Las inundaciones de la provincia de Buenos Aires no sólo modificaron el paisaje productivo bonaerense, sino también la vida cotidiana de cientos de chicos que concurren a las escuelas rurales en los distritos más complicados por el agua, algunas de las cuales llevan más de un mes sin clases.

De acuerdo a un informe de la Oficina de Riesgo Agropecuario (ORA) del Ministerio de Agroindustria de la Nación, el exceso hídrico mantiene en vilo a casi la totalidad del territorio provincial, y mientras las esperanzas del campo se desvanecen con las lluvias de septiembre, el drama del agua tiene su correlato en las dificultades para acceder a los establecimientos educativos, según publicó hoy Diario Extra.

La odisea comienza cada mañana: para transitar por los caminos rurales (la provincia tiene unos 15 mil kilómetros afectados por el agua) ya no bastan autos, camionetas ni combis escolares; en algunos municipios, a los colegios a los que todavía se puede llegar, se accede sólo en tractores o camiones del ejército.
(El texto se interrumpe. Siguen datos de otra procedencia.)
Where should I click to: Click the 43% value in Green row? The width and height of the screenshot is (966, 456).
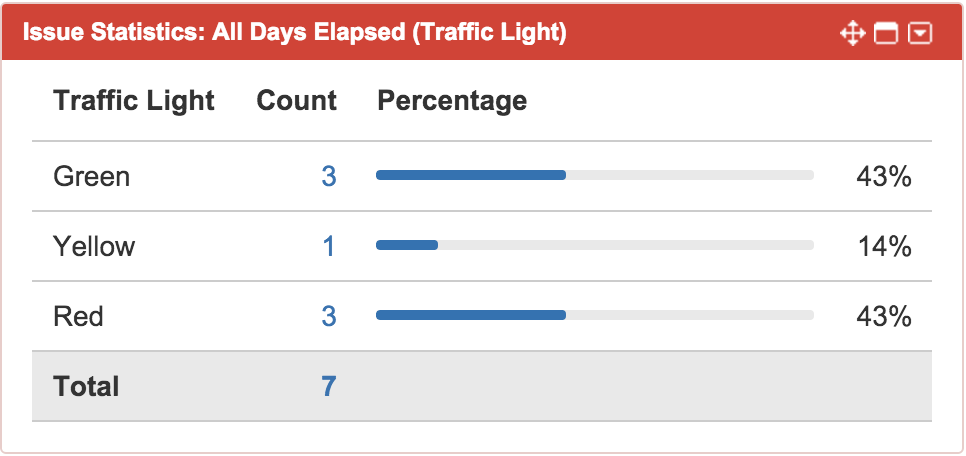(x=884, y=177)
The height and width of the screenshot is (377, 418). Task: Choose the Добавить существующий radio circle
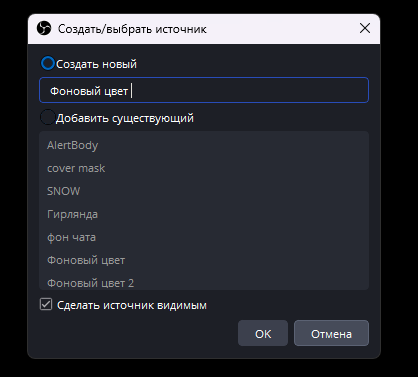pyautogui.click(x=47, y=118)
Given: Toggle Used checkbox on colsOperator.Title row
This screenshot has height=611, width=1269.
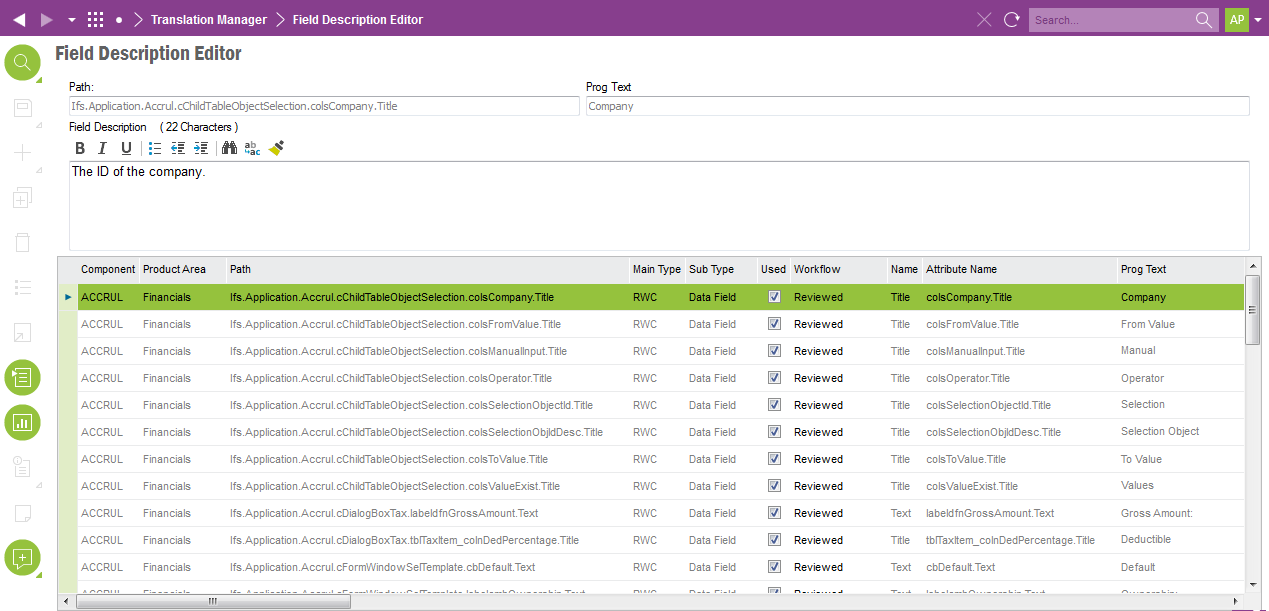Looking at the screenshot, I should [x=774, y=378].
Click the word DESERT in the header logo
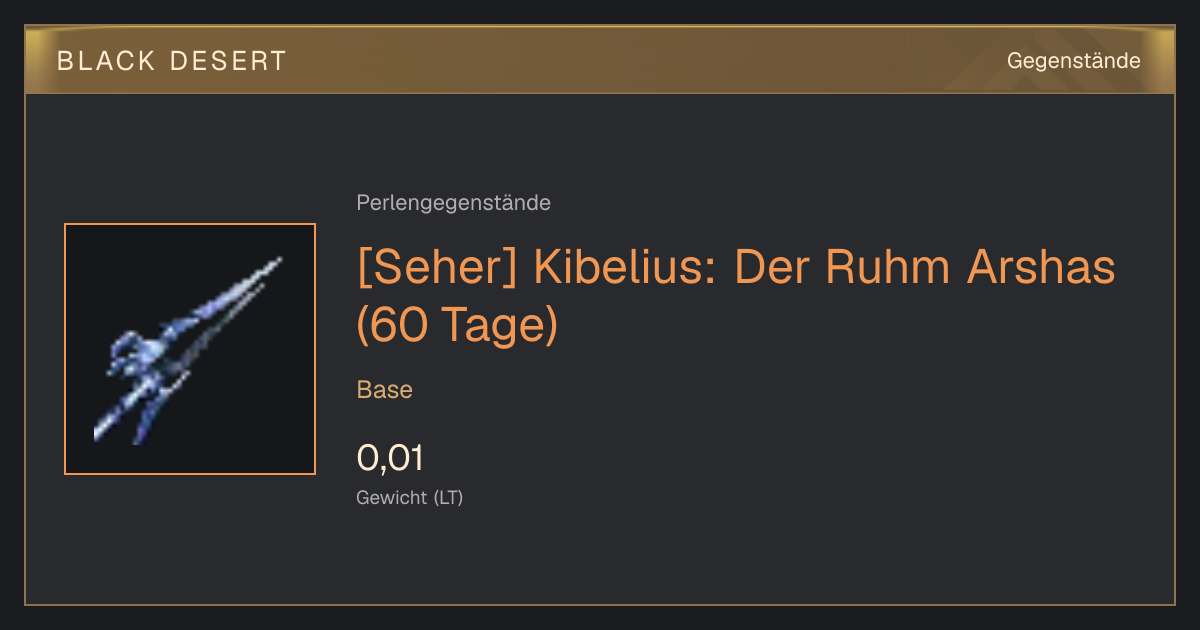 229,61
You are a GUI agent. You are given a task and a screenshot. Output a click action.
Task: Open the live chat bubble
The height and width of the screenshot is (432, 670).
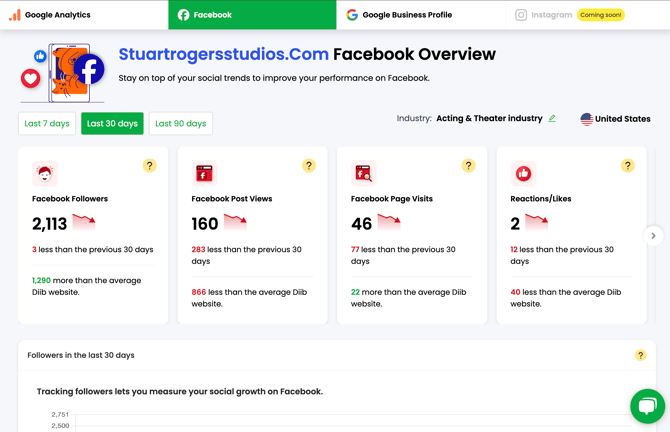tap(647, 406)
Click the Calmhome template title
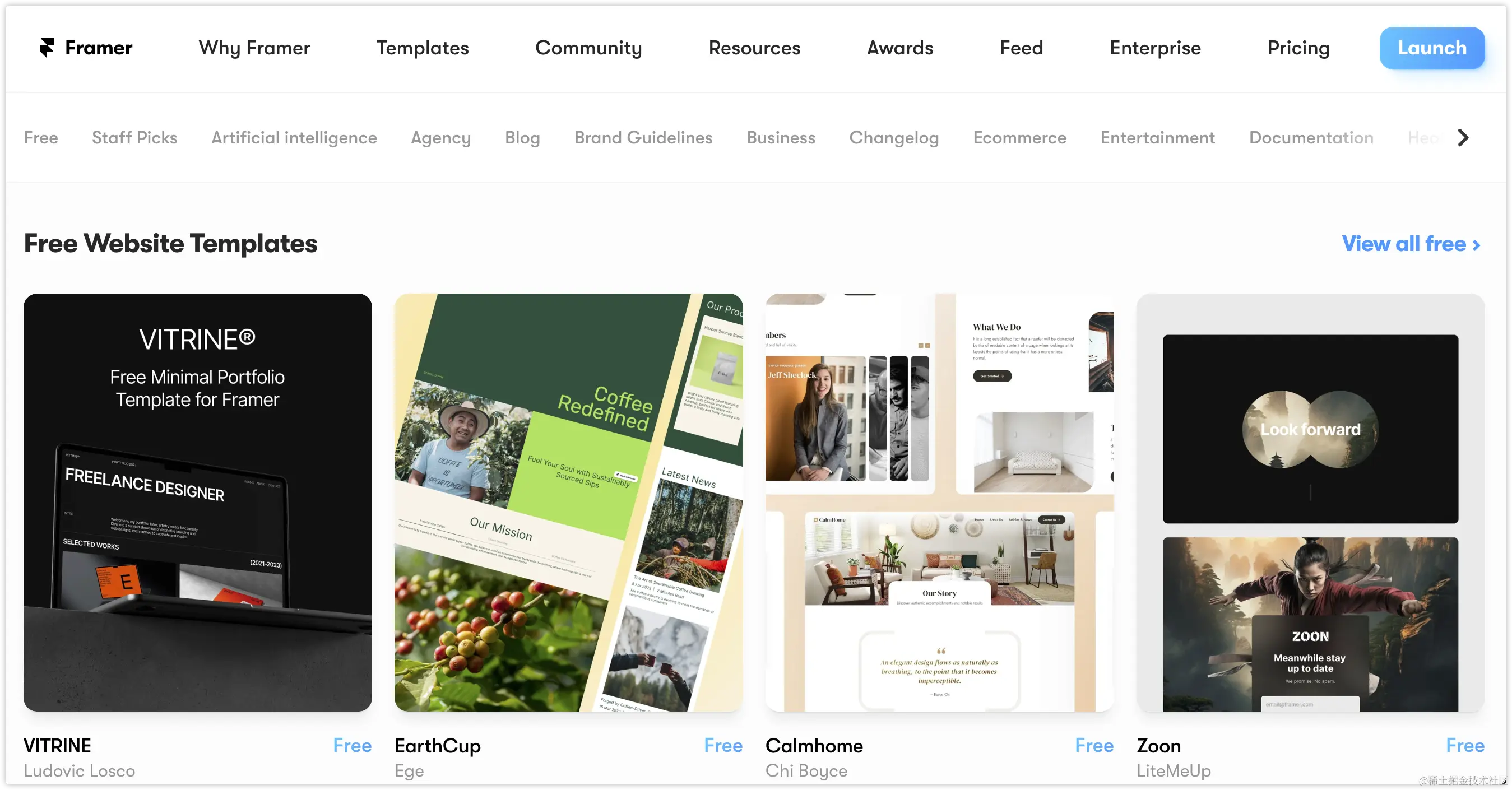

Y cuando el anegamiento es total, en los mejores casos, los alumnos asisten a establecimientos alternativos en los cascos urbanos o a casas en estancias que se prestan para esos fines.

Ese es el caso de unos quince chicos que concurren a la Escuela Nº 18 y al Jardín de Infantes Rural de Matrícula Reducida (Jirim) en el paraje Colonia Viña, en Rivadavia, uno de los partidos más castigados por las inundaciones. “Como hay un canal que no deja acceder al establecimiento, el dueño de un tambo prestó una casa que reacondicionamos como escuela y los chicos están yendo ahí”, contó a DIB la consejera escolar de Rivadavia, Silvina Melloni, responsable de la comisión de Infraestructura Escolar.

Si bien todas las escuelas rurales de Rivadavia tuvieron que suspender las clases por el agua en distintos momentos del año, la mayor interrupción se dio en la Escuela Nº 11 en la localidad de Villa Sena, donde unos 50 chicos no pudieron asistir a clases por un mes, debido al corte total de un camino que fue reparado por el Municipio cuando bajó un poco el agua.

Para esos casos, el Gobierno provincial creó en 2014 un plan de contingencia educativa, que consiste en un manual con actividades para que los alumnos no pierdan continuidad pedagógica. “El material es impreso y se va adaptando año a año de acuerdo a las distintas realidades”, explicó a DIB la directora de Inclusión e Igualdad Educativa, María Laura Viscardi. “También contempla el regreso a la escuela. Hay que tener en cuenta que más allá de los problemas de acceso, la educación rural tiene sus particularidades. Son pequeñas comunidades, como las matrículas son bajas, los chicos de distintos años comparten aula y en muchos casos hay una sola maestra”, agregó la funcionaria.

En la práctica, las estrategias que se despliegan también son varias. Desde el envío de contenido, preguntas y respuestas por WhatsApp –cuando hay Internet en los campos– hasta las clases por Skype. Este último caso se dio en mayo pasado en General Villegas, cuando dos profesoras de la Escuela Secundaria Nº 3 de Coronel Charlone recurrieron a esa herramienta al no poder llegar al establecimiento.

La suspensión de las clases es moneda corriente también en las doce escuelas de campo de Guaminí, donde no sólo hay problemas en el sector rural sino también en Bonifacio, localidad que ya tiene el agua en el hospital y en el cementerio. En ese distrito, un camión del ejército de Pigüé sirvió por algún tiempo para alcanzar a alumnos y maestras, pero luego ya no pudo cumplir con esa tarea. “Se pidieron camiones anfibios a la Provincia, pero la realidad es que no se puede llegar ni con tractores”, dijo a esta agencia la presidenta del Consejo Escolar local, Valeria Echegaray, quien aseguró que algunas escuelas ya suman más de 30 días sin clases.